Anche quando le opere che scaturirono da quel gruppo di nostri pittori siano magnifiche.

In mostra le opere vanno viste tutte, ma a mio giudizio una lunga sosta davanti a queste non può mancare:
– le prime opere di Fattori: piccoli quadretti, spesso dipinti su scatole di toscani (Anna docet), con soldati e paesaggi di una luminosità straordinaria. Poi anche il lui la cosa si fa maniera e scende un pizzico di qualità, per tornare prepotente nel quadro che chiude la mostra stessa, nel quale i tre cavalieri (due sullo sfondo e uno davanti), il cielo e soprattutto il muro anticipano atmosfere metafisiche e sentire montaliano.
– un ritratto di Domenico Morelli dipinto da Bernardo Celentano, la cui camicia urla modernità.
– le primizie di Odoardo Borriani nel quale composizione, colore e ritrattistica si fondono in un capolavoro.
– le signorine di Signorini che chiude, oltre a Fattori, la mostra, un grande quadro in cui la figura in primo piano di spalle (e in particolare il suo braccio sinistro) merita una sosta.

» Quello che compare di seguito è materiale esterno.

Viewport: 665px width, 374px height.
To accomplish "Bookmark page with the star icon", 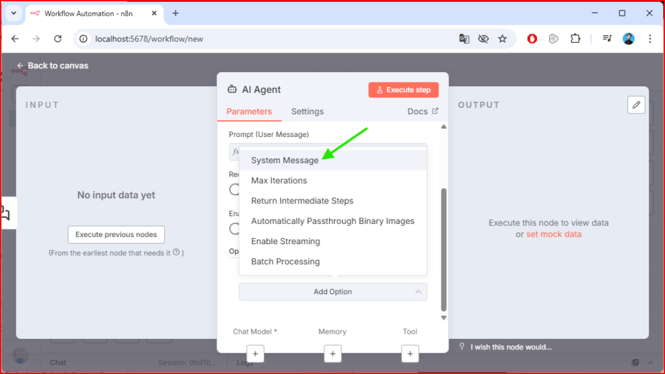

Ultima notazione: nel 2022 Palazzo Reale ospitò Sorolla. Ancora una volta, senza voler imporre classifiche che non hanno senso, quanto lo spirito di Sorolla è simile a moltr delle opere qui ospitate (specie quelle marine)? Girava per l’Europa un venticello (per girare su Rossini abbandonando Tolstoj) che non era una calunnia, ma una brezza che puliva le tele, le imbiancava spesso di onde marine e le impreziosiva di cieli tersi e brillanti. Sorolla, i primi Monet, Cabianca, Borrani, Fattori, la stessa luce univa l’Europa.

La mostra (leggo e copio dal sito ufficiale) “Oltre 100 opere, provenienti dai maggiori musei italiani, ricostruiscono l’avventura di artisti come Fattori, Lega e Signorini, che combatterono con pennelli e colori una battaglia estetica e civile, intrecciata alle vicende del Risorgimento. Un’esposizione che è frutto degli ultimi studi sui Macchiaioli da parte dei tre esperti italiani più autorevoli del movimento: il progetto espositivo è infatti ideato e curato da Francesca Dini, Elisabetta Matteucci e Fernando Mazzocca e rappresenta un momento di recupero, riflessione e valorizzazione di un frammento fondamentale di storia dell’arte che ha costruito le comuni radici culturali del nostro Paese, attraverso una nuova e più approfondita lettura della loro esperienza.”

Complimenti. Merita il biglietto. Meglio con Anna Torterolo come insuperabile guida.